XIII.

21 1 6
                                    

Horloge ! dieu sinistre, effrayant, impassible,
Dont le doigt nous menace et nous dit : »Souviens-toi !
Les vibrantes Douleurs dans ton cœur plein d'effroi
Se planteront bientôt comme dans une cible,

Les Fleurs du Mal (1857), extrait de « L'Horloge », Charles Baudelaire.


† † †


Nous laissâmes mon balai volant caché derrière un calvaire couvert de lierre et cernée de fougères. Duncan nous attendait déjà, en compagnie de Piper et Sirius.

— Où est Faith ?

— J'en sais rien, que Diable, grommela Sirius en mordillant son ongle. Elle ne répond pas à nos messages.

— Tant pis pour elle si elle a la gueule trop enfarinée pour effectuer notre première grande mission, rabroua Piper, sur le point de prendre sa forme mi-louve mi-humaine. Elle s'en mordra les doigts lorsqu'on lui racontera tout ce qu'on aura fait !

— Piper n'a pas tort, intervint Duncan en jetant un coup d'œil à la position de la Lune, rouge, dans le ciel.

Il semblait humer quelque chose dans l'air. Les pupilles dilatées, les lèvres gonflées à cause de ses quatre canines dégainées hors du fourreau que représentaient ses gencives, un pli soucieux creusé entre ses sourcils.

— Il est plus que temps qu'on se mette en place, ajouta le vampire.

— Les superviseurs de l'Ordre ne laisseront pas passer notre retard, confirma Rhodes.

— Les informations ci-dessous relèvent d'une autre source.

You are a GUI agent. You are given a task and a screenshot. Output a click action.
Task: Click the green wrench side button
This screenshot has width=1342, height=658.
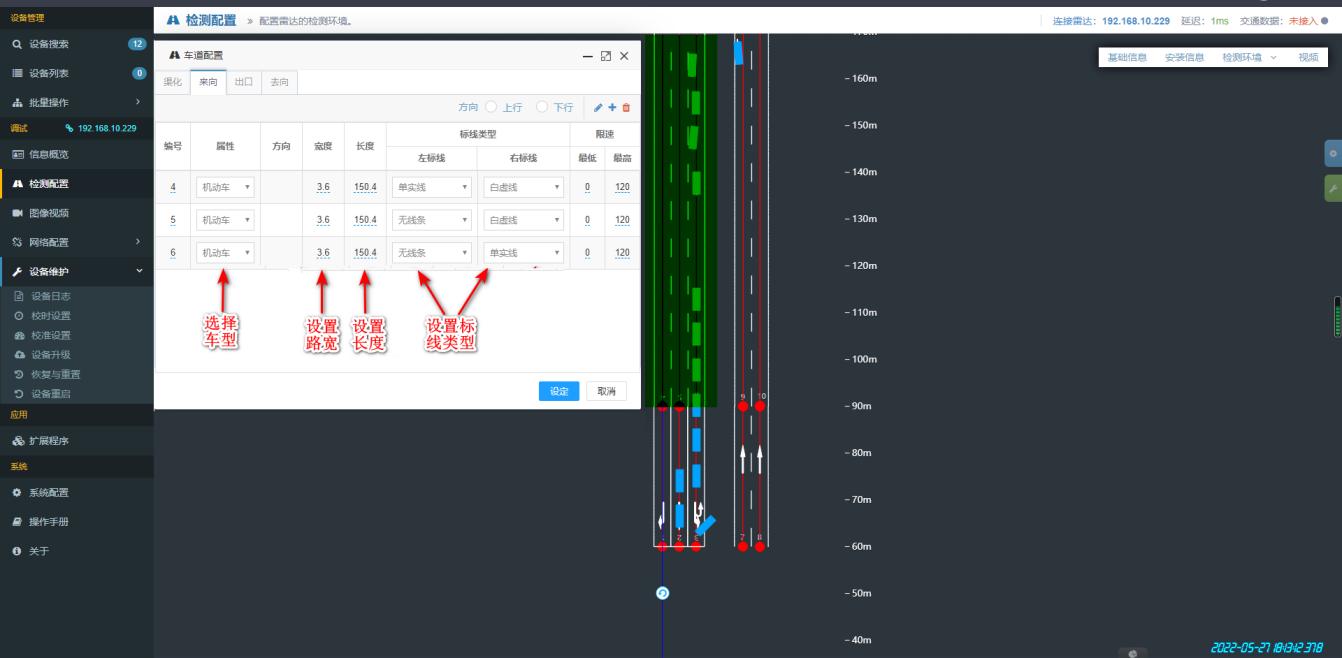click(x=1332, y=188)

Je soupirai, un brin inquiète pour Faith qui vivait avec son miroir greffé à sa main, mais acquiesçai. Nous nous séparâmes, je traversai le cimetière abandonné, enjambai quelques pierres tombales échouées. Munie d'un sort de discrétion – sans surprise, procuré par Sirius – je faisais mes pas aussi légers que possible pour qu'ils se fondent dans les bruissements de la nuit. Arrivée au pied de l'église abandonnée, je montais jusqu'à un vitrail brisé en escaladant du lierre et des bas-reliefs. J'évitais de faire crisser mes semelles sur les brisures colorées, puis je me cachais derrière les garde-fous en granite sculpté qui suivaient les galeries suspendues, longeant elles-mêmes les travées de la nef centrales et le déambulatoire.

Je m'attendais à être obligé d'utiliser la Marque du familier pour voir quelque chose dans ce lieu abandonné, mais le plafond complètement crevé offrait un large panorama sur le ciel étoilé et la Lune de Sang, tandis qu'une centaine de bougies rouges étaient éparpillées en contrebas.

Mes yeux s'arrondirent comme jamais auparavant.

L'Ordre avait vu juste. J'assistais bel et bien à une messe noire. Juste-là. À seulement quelques mètres en dessous moi !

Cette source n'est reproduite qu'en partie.